Pultenaea barbata is a species of flowering plant in the family Fabaceae and is endemic to the south of Western Australia. It is a prostrate or spreading, spindly shrub with hairy, needle-shaped leaves and yellow, red, orange or brown flowers with red or yellow markings.

==Description==
Pultenaea barbata is a spindly, prostrate or spreading shrub that typically grows to a height of 0.25–1.0 cm with glabrous stems. The leaves are cylindrical but with a groove along the upper surface, 3–17 mm long and 0.5–1.0 mm wide and hairy with stipules at the base.

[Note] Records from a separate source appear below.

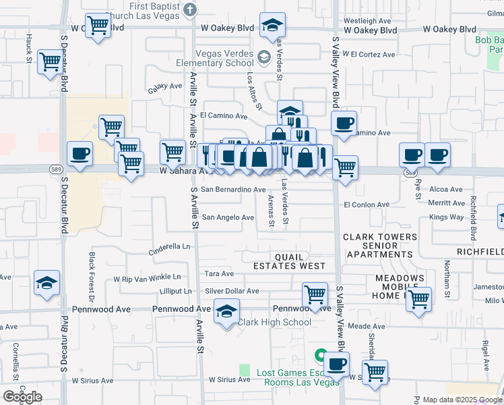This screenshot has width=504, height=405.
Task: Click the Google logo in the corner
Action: coord(22,397)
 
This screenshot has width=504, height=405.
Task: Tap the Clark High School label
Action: coord(274,322)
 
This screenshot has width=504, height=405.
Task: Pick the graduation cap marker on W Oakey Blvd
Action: coord(272,26)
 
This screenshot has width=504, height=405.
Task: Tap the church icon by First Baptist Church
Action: coord(190,9)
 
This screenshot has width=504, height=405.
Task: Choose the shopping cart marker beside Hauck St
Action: coord(50,61)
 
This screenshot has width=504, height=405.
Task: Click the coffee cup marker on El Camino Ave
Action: coord(344,124)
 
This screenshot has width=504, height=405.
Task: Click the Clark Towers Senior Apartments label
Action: coord(380,246)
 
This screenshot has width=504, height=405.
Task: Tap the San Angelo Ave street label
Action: coord(228,217)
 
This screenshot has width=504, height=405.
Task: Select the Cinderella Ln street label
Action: coord(171,247)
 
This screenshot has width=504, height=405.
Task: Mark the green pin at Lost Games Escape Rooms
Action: coord(321,354)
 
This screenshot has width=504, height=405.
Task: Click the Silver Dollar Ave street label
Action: coord(232,291)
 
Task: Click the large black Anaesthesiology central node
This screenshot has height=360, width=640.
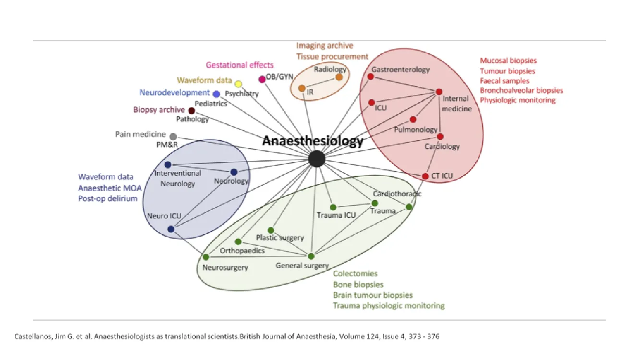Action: click(x=316, y=159)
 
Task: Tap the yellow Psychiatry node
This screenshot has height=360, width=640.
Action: click(x=238, y=84)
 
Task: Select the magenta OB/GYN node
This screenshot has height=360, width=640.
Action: click(x=262, y=79)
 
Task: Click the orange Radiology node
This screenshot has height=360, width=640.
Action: click(x=339, y=77)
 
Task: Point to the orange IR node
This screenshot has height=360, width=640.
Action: click(x=302, y=88)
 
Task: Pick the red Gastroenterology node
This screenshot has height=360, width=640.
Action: click(x=371, y=76)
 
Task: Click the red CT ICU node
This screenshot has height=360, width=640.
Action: click(x=425, y=176)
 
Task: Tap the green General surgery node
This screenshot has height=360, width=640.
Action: click(x=311, y=256)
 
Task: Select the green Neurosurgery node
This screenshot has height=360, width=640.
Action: click(x=206, y=257)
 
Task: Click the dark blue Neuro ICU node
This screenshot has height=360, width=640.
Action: click(x=171, y=229)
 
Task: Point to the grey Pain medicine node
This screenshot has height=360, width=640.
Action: click(x=173, y=137)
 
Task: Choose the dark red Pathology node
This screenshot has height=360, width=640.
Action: click(x=192, y=111)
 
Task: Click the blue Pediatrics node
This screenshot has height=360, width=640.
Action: click(x=217, y=94)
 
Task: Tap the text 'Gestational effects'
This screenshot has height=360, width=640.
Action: click(x=240, y=65)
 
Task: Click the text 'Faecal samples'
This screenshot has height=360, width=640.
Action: click(x=504, y=81)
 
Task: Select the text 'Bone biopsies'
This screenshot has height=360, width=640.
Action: click(x=358, y=285)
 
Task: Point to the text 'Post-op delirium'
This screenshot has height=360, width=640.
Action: click(x=108, y=198)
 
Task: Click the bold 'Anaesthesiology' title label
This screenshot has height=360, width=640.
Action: click(x=313, y=141)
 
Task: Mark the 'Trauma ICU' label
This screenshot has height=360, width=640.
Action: click(x=336, y=215)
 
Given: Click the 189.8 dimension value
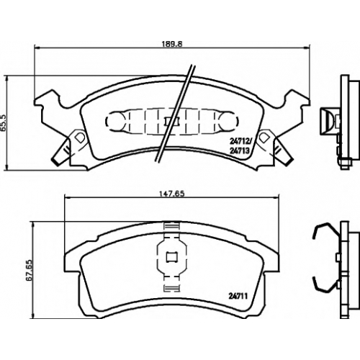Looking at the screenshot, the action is click(172, 44).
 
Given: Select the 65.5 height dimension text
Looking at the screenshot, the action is click(4, 122).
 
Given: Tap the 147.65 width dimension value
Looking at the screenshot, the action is click(172, 194).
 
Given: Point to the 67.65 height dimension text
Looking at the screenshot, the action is click(30, 270).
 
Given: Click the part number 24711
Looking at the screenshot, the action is click(238, 297).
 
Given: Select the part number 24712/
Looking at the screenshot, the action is click(240, 142).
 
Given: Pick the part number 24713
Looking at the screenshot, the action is click(240, 150).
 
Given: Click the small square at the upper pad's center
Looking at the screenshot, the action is click(172, 122).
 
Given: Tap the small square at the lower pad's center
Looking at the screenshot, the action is click(172, 257).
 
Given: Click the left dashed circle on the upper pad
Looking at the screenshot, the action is click(114, 121).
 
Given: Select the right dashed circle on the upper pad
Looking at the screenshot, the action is click(230, 121).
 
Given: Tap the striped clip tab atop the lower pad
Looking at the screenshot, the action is click(172, 227).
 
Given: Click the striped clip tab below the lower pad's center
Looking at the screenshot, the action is click(172, 288).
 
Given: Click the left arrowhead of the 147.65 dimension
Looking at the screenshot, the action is click(68, 197).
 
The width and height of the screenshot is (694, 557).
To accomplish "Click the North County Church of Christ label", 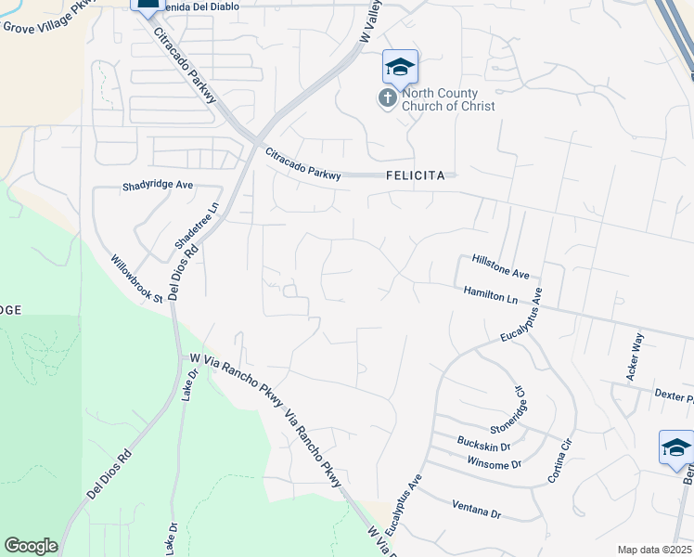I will click(448, 99).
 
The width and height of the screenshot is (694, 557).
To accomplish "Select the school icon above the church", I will click(400, 67).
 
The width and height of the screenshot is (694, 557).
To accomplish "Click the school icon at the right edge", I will click(675, 449).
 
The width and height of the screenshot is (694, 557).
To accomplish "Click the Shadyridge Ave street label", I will click(158, 186).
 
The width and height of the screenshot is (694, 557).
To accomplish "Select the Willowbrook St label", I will click(136, 278).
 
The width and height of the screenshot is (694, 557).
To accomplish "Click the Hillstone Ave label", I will click(500, 267).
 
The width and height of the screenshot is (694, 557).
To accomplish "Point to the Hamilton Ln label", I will click(491, 294).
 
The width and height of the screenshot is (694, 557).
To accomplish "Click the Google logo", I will click(31, 546).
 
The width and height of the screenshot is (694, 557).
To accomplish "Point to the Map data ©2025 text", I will click(654, 550).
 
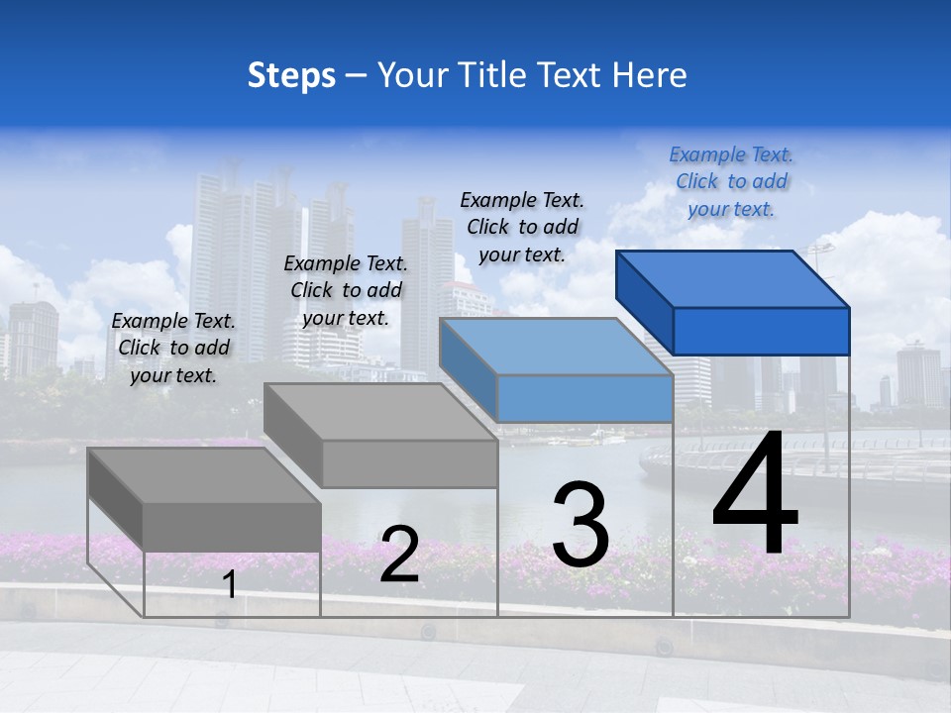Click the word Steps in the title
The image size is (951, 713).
click(291, 76)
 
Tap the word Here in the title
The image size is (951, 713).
click(649, 75)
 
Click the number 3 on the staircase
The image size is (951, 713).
click(580, 525)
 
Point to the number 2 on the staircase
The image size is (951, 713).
click(399, 555)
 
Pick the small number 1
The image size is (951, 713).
click(230, 584)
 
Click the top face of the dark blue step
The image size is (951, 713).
click(733, 278)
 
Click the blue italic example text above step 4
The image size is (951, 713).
click(731, 181)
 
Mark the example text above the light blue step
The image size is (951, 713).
click(522, 227)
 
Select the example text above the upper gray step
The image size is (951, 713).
click(346, 290)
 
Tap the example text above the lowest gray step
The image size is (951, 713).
click(173, 348)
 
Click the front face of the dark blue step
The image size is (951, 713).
click(761, 331)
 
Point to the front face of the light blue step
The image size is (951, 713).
click(584, 399)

The flowers are yellow, red, orange or brown with spots and blotches of yellow, red or orange. Each flower is borne on a hairy pedicel 2.5–3 mm long with hairy bracteoles about 4 mm long at the base. The sepals are 5.5–7 mm long and hairy. The standard petal is 6.5–8 mm long, the wings 7–7.5 mm long and the keel is yellow, 5–7 mm long. Flowering occurs from September to December and the fruit is an oval pod.

==Taxonomy and naming==
Pultenaea barbata was first formally described in 1904 by Cecil Rollo Payton Andrews in the Journal of the West Australian Natural History Society from specimens he collected near the Phillips River in 1903. The specific epithet (barbata) means "bearded", referring to the style.

==Distribution and habitat==
This pultenaea grows on plains in the Esperance Plains, Mallee and Warren biogeographic regions in the south of Western Australia.

==Conservation status==
Pultenaea barbata is classified as "not threatened" by the Government of Western Australia Department of Parks and Wildlife.